You can now send your taste buds on a Hawaiian vacation at Federal Galley.

Shaka, an island-inspired eatery offering poke bowls, pho noodle soups, salads and snacks, is the latest concept to pop up at the North Side restaurant incubator.

Fresh off her stint at Smallman Galley, where she ran the popular Vietnamese sandwich spot Banhmilicious, chef Summer Le is making a splash with a new menu that’s a fusion of Asian and Polynesian cuisines. The dishes are flavorful and beautiful, filled with fresh, colorful ingredients. Each bite is like a luau at the end of a fork.

Start your tropical lunch break at the pop-up with Hawaiian egg rolls filled with pulled pork, onions, pineapple, cabbage and teriyaki sauce.

The spicy salmon or tuna poke bowls come with your choice of steamed rice, mixed greens or both. Then Le adds edamame, roe, seaweed salad, nori, shallot chips and much more.

“I wanted to have a good balance of acidity, textures and that wow-flavor from the wasabi and fermented Korean pepper,” she says of the dish.

Photo courtesy of Shaka.

Brunch is served on weekends from 10 a.m. to 3 p.m. and includes spicy smoked salmon toast, breakfast Spam musubi and a Hawaiian brunch sandwich (with Kalua pulled pork, fried egg and avocado on sourdough).

Le named her concept Shaka, which is a surf culture hand gesture meaning “hang loose,” because she feels the food creates a laid-back, friendly vibe.

“It’s very casual and that’s what Galley Group is all about,” she says. “It’s a relaxed environment and it’s very upbeat.”

The chef was born and spent part of her childhood in South Vietnam.

Through various careers, including work as a microbiologist, a chemist and a quality inspector for Del Monte Foods, she traveled around the U.S., trying different restaurants along the way. She eventually decided to take a leap of faith and follow her culinary passion.

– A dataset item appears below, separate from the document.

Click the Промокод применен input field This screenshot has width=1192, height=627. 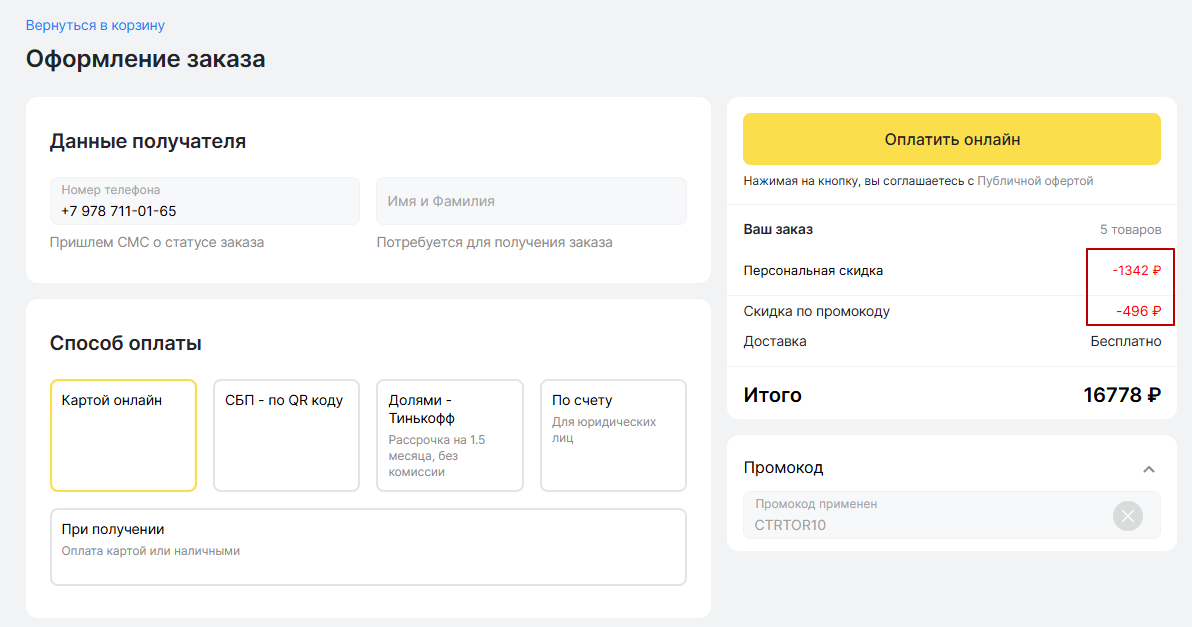(x=925, y=516)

She opened Banhmilicious to give Pittsburghers an authentic taste of her homeland. The concept was a hit with Smallman Galley patrons. When the eatery ended its run at the Strip District food hall, she took a trip to Hawaii to unwind, learn from local chefs and perfect her take on the poke bowl.

Shaka will remain at Federal Galley for at least one year. After that, Le hopes to open a brick-and-mortar restaurant that’ll feature a rotating menu of Asian cuisines.

“We always want to improve upon our menu,” she says. “Maybe I’ll kick up the flavor a bit and work from there.”